◆ **What is being asked**
Put the lines of the records starting at the one containing "Open the 序列号" and ending at the one containing "coord(242,90)", both included, into a Markdown table with the columns Row and Line. Number each line in the Row column and leave out blank lines.

Records:
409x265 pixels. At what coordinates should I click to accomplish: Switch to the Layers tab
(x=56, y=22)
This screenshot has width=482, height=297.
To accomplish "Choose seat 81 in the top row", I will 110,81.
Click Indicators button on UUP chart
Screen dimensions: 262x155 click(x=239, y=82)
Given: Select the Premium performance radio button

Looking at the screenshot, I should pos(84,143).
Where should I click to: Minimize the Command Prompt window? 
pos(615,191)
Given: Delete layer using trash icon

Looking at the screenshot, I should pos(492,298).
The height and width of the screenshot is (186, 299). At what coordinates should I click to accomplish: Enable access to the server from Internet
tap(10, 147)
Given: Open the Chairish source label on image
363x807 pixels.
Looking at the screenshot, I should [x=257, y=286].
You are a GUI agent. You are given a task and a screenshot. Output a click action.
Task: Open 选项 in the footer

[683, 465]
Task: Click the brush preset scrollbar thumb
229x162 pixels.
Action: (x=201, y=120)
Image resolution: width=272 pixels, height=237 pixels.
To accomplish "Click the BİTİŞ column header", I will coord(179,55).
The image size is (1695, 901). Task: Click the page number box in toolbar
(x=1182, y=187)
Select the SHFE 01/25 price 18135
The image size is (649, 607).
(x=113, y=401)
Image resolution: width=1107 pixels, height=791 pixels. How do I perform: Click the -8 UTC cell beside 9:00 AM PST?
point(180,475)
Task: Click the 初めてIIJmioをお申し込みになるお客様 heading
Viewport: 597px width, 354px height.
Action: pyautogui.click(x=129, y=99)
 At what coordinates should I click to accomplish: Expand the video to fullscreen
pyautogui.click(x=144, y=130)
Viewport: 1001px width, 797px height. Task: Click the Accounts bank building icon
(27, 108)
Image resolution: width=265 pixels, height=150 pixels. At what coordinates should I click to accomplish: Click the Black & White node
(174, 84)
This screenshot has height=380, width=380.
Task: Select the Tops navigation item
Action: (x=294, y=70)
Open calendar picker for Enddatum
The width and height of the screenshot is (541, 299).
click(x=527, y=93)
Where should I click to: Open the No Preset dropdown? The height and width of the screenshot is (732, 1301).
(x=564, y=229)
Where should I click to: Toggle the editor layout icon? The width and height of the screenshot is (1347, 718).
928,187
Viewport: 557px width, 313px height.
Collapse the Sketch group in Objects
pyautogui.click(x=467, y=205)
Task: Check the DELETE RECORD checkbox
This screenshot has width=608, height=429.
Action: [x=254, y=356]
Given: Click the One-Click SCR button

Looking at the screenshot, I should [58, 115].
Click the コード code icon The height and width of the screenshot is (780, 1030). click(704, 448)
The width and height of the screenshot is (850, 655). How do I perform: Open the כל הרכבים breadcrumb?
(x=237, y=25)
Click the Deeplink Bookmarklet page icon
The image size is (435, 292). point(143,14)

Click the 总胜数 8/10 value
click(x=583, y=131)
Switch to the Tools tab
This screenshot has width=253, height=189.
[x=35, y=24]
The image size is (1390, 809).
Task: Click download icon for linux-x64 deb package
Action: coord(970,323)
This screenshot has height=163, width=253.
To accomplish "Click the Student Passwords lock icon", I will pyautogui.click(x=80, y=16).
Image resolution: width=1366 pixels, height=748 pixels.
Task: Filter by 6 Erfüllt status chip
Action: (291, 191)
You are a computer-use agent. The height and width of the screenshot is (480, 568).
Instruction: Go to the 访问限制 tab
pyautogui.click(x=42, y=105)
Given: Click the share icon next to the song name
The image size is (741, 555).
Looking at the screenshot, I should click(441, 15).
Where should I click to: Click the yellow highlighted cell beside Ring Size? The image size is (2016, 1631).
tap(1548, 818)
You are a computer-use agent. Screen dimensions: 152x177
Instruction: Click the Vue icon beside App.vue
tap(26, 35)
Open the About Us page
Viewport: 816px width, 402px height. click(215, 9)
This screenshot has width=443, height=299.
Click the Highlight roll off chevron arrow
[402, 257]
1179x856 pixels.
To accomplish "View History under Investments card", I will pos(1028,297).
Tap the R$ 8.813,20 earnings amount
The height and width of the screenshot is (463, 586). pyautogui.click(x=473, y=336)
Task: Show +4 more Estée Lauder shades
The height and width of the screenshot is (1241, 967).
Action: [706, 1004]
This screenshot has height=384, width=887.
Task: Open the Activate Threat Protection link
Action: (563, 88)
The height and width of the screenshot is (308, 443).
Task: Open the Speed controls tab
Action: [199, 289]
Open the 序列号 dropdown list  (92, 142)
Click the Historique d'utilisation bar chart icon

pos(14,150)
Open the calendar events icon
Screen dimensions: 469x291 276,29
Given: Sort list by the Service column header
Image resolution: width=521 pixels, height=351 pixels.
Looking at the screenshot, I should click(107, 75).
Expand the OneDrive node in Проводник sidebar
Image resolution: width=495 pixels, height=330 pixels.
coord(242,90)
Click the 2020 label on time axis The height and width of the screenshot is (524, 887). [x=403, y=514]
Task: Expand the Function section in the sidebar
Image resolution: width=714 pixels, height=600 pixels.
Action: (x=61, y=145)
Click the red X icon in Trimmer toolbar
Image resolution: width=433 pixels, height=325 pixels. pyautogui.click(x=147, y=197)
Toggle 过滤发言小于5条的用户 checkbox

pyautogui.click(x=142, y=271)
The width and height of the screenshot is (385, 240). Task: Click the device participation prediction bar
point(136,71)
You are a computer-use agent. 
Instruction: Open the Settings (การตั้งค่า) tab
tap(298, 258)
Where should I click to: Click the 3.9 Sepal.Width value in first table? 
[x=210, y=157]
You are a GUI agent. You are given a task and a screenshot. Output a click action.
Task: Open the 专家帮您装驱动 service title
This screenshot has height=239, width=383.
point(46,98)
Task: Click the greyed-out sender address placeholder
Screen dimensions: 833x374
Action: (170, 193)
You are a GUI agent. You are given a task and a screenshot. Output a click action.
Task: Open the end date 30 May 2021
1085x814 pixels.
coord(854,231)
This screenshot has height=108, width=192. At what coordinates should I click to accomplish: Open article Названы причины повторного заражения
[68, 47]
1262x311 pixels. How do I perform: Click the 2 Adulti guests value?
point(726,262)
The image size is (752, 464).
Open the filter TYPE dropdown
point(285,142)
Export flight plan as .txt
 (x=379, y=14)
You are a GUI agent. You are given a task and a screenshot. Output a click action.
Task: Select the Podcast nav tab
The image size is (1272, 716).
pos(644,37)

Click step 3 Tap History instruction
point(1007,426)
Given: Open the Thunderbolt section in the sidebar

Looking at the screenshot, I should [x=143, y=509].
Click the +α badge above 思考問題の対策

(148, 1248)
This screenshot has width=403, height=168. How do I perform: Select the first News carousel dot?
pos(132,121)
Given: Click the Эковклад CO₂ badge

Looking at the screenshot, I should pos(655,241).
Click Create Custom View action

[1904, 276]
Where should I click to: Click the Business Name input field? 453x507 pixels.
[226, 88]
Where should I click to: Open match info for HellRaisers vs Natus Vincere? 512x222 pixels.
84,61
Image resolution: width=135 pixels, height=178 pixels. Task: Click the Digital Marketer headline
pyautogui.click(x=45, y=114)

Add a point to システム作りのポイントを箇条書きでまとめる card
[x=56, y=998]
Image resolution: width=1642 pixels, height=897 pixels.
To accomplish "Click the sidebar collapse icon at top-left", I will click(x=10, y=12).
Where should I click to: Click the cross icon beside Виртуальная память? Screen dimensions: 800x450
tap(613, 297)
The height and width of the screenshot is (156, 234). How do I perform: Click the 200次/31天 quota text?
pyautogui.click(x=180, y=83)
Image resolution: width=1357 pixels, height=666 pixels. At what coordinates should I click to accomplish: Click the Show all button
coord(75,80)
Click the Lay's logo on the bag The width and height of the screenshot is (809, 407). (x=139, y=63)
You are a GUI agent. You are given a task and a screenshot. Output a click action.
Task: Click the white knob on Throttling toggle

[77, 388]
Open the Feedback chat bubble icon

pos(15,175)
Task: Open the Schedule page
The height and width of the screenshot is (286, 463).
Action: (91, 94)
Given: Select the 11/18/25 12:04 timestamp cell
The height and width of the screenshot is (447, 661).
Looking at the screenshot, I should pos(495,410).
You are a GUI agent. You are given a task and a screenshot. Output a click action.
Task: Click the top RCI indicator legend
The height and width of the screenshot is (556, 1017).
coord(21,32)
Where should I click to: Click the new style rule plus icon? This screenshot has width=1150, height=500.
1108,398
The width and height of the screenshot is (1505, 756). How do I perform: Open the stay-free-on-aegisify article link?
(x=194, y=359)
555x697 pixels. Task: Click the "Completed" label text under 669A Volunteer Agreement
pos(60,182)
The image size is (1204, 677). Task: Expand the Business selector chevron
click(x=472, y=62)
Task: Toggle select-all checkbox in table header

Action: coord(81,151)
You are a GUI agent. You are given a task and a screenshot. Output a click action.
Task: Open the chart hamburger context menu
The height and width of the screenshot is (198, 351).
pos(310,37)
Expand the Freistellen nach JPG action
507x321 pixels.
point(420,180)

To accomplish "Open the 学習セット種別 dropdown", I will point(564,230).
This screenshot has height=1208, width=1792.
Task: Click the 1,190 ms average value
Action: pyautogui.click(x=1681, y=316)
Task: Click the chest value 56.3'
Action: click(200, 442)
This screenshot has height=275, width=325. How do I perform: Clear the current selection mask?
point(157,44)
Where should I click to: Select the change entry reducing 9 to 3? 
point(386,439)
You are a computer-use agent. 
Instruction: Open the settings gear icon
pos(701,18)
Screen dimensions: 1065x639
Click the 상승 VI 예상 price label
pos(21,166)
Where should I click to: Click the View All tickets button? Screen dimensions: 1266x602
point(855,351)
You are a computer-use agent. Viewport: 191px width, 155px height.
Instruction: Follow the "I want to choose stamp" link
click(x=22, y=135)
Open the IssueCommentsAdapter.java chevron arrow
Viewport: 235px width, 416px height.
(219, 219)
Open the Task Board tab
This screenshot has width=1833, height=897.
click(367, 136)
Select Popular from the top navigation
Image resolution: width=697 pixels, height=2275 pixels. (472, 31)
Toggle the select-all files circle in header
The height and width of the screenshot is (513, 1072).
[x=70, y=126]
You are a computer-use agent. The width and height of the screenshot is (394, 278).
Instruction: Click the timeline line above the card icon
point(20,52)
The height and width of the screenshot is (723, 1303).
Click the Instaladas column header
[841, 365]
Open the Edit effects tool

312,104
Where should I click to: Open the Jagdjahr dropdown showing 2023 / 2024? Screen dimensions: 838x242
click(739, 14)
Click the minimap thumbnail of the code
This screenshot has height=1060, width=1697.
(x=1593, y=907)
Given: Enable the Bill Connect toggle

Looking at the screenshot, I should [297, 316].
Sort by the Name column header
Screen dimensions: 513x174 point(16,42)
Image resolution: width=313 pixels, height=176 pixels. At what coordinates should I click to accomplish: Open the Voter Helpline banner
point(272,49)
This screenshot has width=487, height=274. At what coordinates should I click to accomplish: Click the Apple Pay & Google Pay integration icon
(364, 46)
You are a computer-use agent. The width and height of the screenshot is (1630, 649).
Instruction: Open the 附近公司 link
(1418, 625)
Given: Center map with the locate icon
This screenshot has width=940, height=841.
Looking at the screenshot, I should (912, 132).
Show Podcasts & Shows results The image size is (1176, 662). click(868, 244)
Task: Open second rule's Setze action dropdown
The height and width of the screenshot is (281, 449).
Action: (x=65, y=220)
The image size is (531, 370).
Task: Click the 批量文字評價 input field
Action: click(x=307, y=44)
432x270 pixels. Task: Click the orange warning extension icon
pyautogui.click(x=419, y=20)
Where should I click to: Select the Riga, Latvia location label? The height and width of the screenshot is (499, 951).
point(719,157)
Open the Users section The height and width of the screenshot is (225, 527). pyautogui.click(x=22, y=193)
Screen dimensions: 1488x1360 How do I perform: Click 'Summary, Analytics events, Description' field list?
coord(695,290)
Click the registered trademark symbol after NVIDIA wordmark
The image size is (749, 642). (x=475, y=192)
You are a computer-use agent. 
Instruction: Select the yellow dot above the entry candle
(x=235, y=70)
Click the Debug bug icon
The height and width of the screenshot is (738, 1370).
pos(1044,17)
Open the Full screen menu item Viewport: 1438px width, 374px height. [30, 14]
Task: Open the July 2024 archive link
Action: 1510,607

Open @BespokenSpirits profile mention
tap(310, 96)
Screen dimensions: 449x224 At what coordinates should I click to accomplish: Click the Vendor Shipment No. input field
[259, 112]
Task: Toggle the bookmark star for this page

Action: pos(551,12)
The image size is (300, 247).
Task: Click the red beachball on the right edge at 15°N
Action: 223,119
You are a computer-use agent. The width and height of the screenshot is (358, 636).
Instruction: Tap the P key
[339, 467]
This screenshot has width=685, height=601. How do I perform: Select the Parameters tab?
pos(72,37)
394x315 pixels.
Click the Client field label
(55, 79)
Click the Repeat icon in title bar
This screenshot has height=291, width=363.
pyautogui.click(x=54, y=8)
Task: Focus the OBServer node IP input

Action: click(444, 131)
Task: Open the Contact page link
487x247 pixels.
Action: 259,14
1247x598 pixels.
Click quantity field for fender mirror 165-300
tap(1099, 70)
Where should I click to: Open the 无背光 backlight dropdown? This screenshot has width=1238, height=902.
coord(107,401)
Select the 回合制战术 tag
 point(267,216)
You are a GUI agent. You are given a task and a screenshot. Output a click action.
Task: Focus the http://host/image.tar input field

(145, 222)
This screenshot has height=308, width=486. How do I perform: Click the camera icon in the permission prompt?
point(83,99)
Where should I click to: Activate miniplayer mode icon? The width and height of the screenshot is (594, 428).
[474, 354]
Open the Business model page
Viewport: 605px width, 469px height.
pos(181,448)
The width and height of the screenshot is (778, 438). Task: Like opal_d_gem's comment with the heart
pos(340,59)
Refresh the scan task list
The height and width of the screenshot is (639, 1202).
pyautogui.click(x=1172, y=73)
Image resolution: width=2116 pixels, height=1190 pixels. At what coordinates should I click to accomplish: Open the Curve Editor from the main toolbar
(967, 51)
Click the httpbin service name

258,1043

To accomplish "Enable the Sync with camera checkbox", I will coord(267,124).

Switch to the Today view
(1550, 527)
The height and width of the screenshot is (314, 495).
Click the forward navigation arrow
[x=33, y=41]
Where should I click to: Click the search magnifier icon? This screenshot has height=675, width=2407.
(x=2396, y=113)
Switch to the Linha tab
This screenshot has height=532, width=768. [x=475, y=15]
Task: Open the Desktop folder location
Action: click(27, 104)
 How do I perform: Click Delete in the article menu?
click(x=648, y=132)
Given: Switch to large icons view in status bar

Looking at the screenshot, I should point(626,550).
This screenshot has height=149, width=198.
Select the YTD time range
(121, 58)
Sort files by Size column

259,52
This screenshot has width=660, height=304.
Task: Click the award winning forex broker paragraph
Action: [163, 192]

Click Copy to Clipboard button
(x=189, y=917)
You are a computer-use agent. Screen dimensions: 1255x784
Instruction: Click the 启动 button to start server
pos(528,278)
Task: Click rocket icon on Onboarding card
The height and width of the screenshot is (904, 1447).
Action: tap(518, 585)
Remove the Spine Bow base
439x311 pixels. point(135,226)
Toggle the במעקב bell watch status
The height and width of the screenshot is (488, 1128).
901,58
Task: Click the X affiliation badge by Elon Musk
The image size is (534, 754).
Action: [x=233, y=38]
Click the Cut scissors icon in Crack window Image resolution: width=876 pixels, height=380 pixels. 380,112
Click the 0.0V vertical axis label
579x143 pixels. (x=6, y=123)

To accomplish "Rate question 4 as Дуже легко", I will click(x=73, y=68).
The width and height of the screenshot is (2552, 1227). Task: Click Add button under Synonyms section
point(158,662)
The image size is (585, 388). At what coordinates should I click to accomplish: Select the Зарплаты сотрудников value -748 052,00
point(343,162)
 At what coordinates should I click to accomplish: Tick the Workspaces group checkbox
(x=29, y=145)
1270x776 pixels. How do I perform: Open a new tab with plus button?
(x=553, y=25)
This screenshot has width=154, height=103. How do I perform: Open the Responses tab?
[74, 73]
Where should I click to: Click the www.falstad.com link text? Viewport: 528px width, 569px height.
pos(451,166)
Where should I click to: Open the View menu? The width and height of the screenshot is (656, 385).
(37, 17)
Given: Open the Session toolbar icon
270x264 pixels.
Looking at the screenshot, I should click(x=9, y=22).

◆ **Correct output**
| Row | Line |
|---|---|
| 1 | Open the 序列号 dropdown list  (92, 142) |
| 2 | Click the Historique d'utilisation bar chart icon |
| 3 | pos(14,150) |
| 4 | Open the calendar events icon |
| 5 | Screen dimensions: 469x291 276,29 |
| 6 | Given: Sort list by the Service column header |
| 7 | Image resolution: width=521 pixels, height=351 pixels. |
| 8 | Looking at the screenshot, I should click(107, 75). |
| 9 | Expand the OneDrive node in Проводник sidebar |
| 10 | Image resolution: width=495 pixels, height=330 pixels. |
| 11 | coord(242,90) |